Flex tables

Flex tables are designed for data with an unknown or varying schema.

Flex tables are designed for data with an unknown or varying schema. While flex tables generally do not meet the performance needs of a production system, you can use them to explore data and develop a table definition. You can use flex tables with all data formats, including delimited (CSV).

A flex table has a special column, named __raw__, that contains all fields from data you load into it. Each row is independent and might have different fields in this column. You can use flex functions to explore this data and materialize individual columns in your table. When you have identified the columns that should consistently be part of your table, you can then define a regular (non-flex) table.

You can iterate by loading and exploring small amounts of data, as described in Inference. However, flex tables allow you to load larger amounts of data without producing errors and rejections, so you might choose to start with a larger sample.

Column discovery

The simplest flex table does not specify any columns. In this example, the first thousand rows are pulled from a much larger data set:

=> CREATE FLEX TABLE reviews_flex();

=> COPY reviews_flex FROM '/home/data/reviews/sample_1000.json' PARSER FJSONPARSER();
 Rows Loaded
-------------
        1000
(1 row)

The COMPUTE_FLEXTABLE_KEYS function extrapolates field names and candidate data types from the raw data. The more data you have loaded the more work this function needs to do and the longer it takes to finish. If the function runs slowly for you, try a smaller sample size.

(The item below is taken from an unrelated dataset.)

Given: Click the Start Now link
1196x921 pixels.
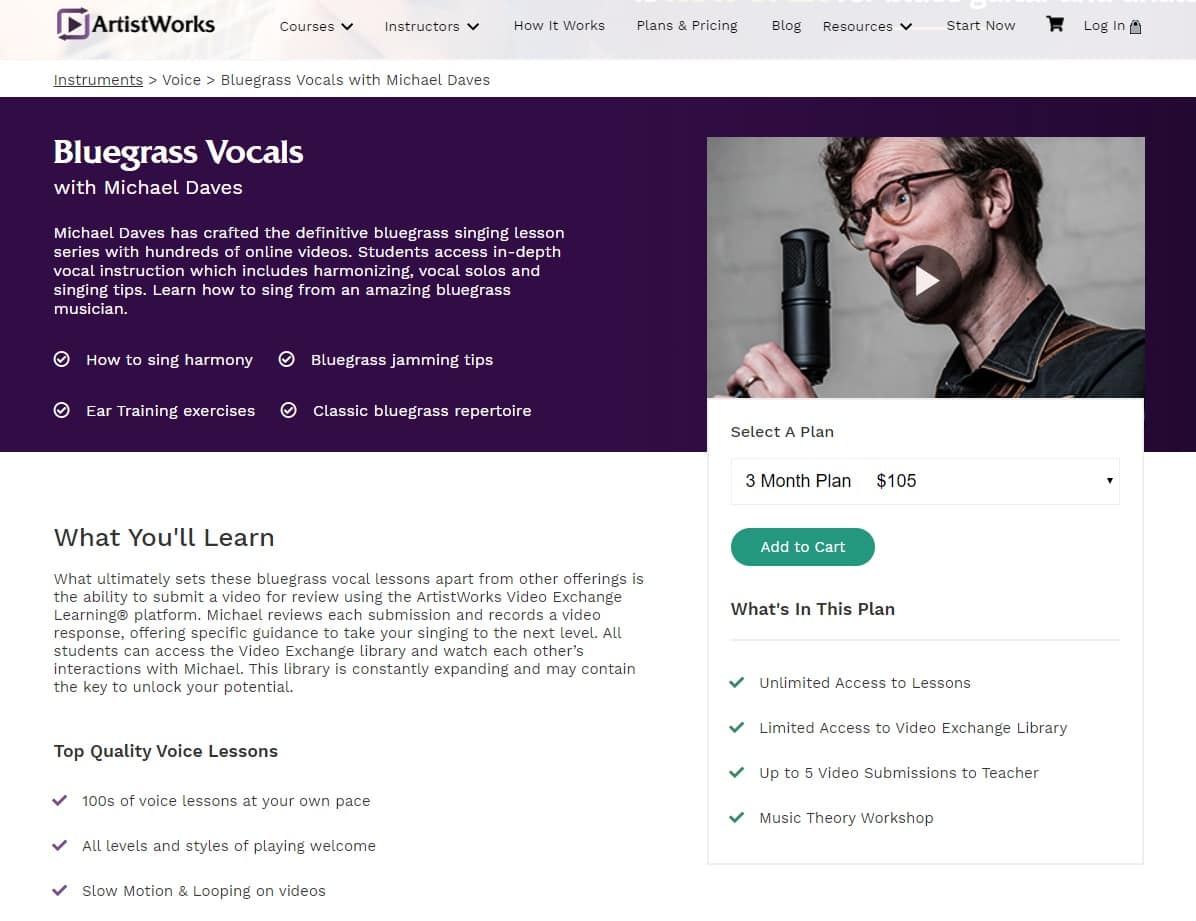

=> SELECT COMPUTE_FLEXTABLE_KEYS('reviews_flex');
             COMPUTE_FLEXTABLE_KEYS
-------------------------------------------------
 Please see public.reviews_flex_keys for updated keys
(1 row)

SELECT * FROM reviews_flex_keys;
  key_name   | frequency | data_type_guess
-------------+-----------+-----------------
 user_id     |      1000 | Varchar(44)
 useful      |      1000 | Integer
 text        |      1000 | Varchar(9878)
 stars       |      1000 | Numeric(5,2)
 review_id   |      1000 | Varchar(44)
 funny       |      1000 | Integer
 date        |      1000 | Timestamp
 cool        |      1000 | Integer
 business_id |      1000 | Varchar(44)
(9 rows)

In this example, all 1000 rows have all of the fields. This suggests that the larger data set is probably consistent, particularly if the sample was taken from the middle. In this case, the data was exported from another database. Had the data been more varied, you would see different numbers of occurrences in the keys table.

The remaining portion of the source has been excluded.